Poi, l’epidemia un giorno qualunque scompare così come era apparsa. Con questo grandioso escamotage narrativo, Saramago permette al lettore – proprio come venne già fatto da Márquez – di immergersi in una riflessione sulla natura degli esseri umani, la loro superficialità e crudeltà latente.
In questo elenco, poi, trovano posto anche due notevolissimi lavori della letteratura nordamericani, quali Nemesi di Philip Roth e La strada di Cormac McCarthy.
In Nemesi si figura un passato recente alternativo. Nel 1944 la cittadina di Newark è colpita da un’epidemia di una malattia reale: la polio. Il protagonista della vicenda, il giovane adulto Bucky Cantor, cerca di ribellarsi all’inevitabile avanzata del morbo che colpisce i bambini. Come precisa il dottor Steinberg: «per tutti noi, in quanto medici, è doloroso restare a guardare il diffondersi di questa terrificante malattia senza poter fare nulla per fermarla. Una malattia invalidante che colpisce soprattutto i bambini e ne uccide alcuni … per qualunque adulto è difficile accettarlo»[5].
Ne La strada, invece, McCarthy lo sfondo della vicenda è una realtà post-apocalittica, scarna, crudele e desolante. In questo caso, il pianeta è stato soggetto a una strage non meglio identificata che ha sterminato gli esseri umani, i quali hanno solo un vago ricordo della civiltà – come avviene ne La peste scarlatta. I dialoghi di padre e figlio che percorrono un’America irriconoscibile sono lapidari. La prosa è calzante, dettata da periodi brevissimi, proprio per conferire il senso di durezza: l’opera è come se fosse un collage di istantanee scandite dal lento procedere di un’epoca senza tempo.

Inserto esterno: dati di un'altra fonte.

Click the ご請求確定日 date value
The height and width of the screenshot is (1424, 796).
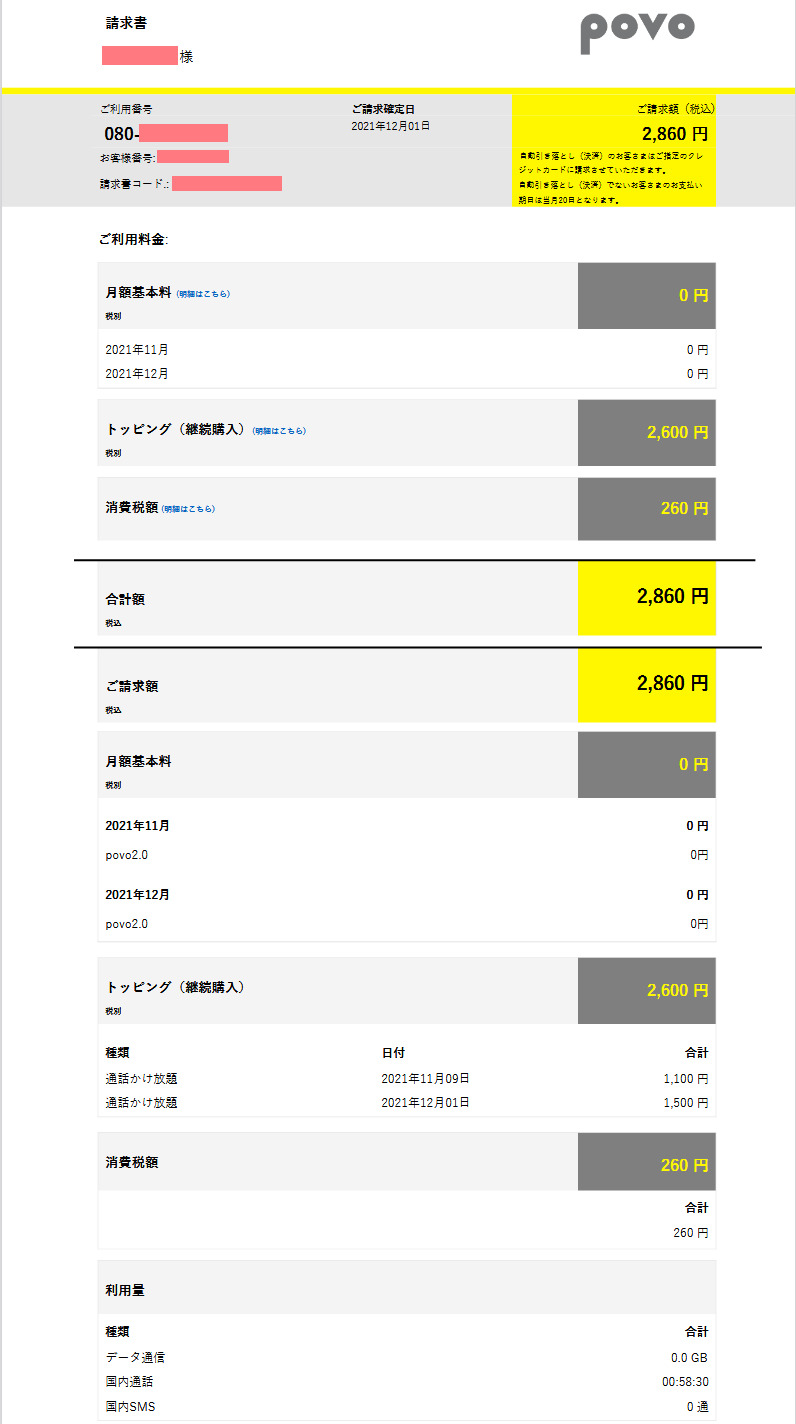390,127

McCarthy scrive: «attraversarono quello che era stato un piccolo villaggio lungo la strada, raso al suolo dalle fiamme. Alcuni serbatoi di metallo, qualche camino di mattoni annerito. Nei fossi c’erano pozze grigie di vetro fuso, e matasse arrugginite di fili della luce scoperti lungo il bordo della strada»[6].
Note
[1] «Ionesco questa volta, e per la prima volta adotta il criterio dell’accumulo e, se si preferisce, della stratificazione. Non siamo di fronte ad una storia, manca una vicenda, non ci sono personaggi da seguire dall’inizio alla fine; c’è unicamente una situazione che si manifesta e cresce attraverso una serie di scene giustapposte e senza rapporti apparenti tra loro. È come un unico motivo che lievita, fermenta, gonfia, iterandosi incessantemente, sino a giungere ad un massimo di tensione, per poi sciogliersi d’improvviso, gratuitamente, e altrettanto d’improvviso e gratuitamente ricominciare diverso e uguale, tragicamente fatale» (G.R. Morteo, Introduzione in Il giuoco dell’epidemia, Einaudi, Torino, 1971, p. 6).

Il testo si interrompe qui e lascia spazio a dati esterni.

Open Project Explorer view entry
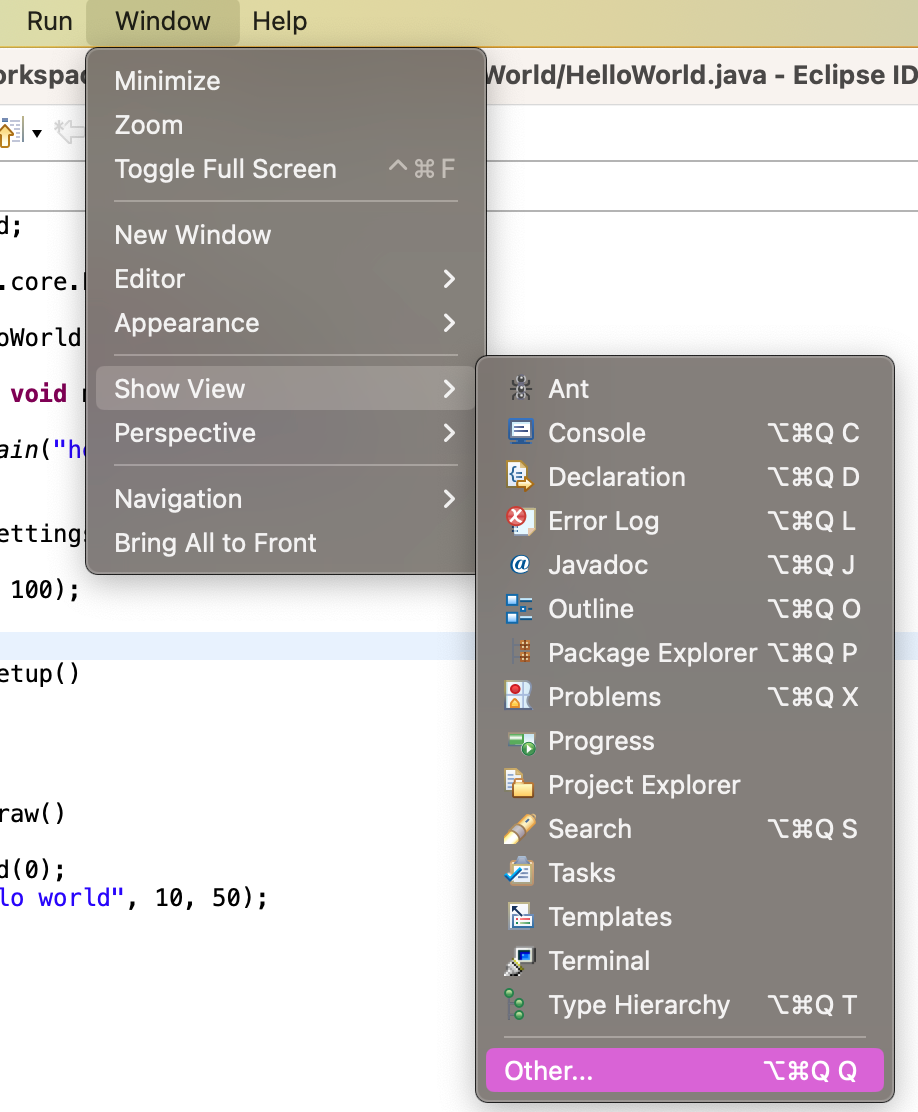(x=644, y=785)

[2] E. Ionesco, Il giuoco dell’epidemia, Einaudi, Torino, 1971, p. 24, trad. di Gian Renzo Morteo.
[3] J. Saramago, Cecità, Feltrinelli, Milano, 2018, p. 190, trad. di Rita Desti.
[4] Ivi, p. 252.
[5] P. Roth, Nemesi, Einaudi, Torino, 2011, p. 68, trad. di Norman Gobetti.
[6] C. McCarthy, La strada, Einaudi, Torino, 2007, p. 146, trad. di Martina Testa.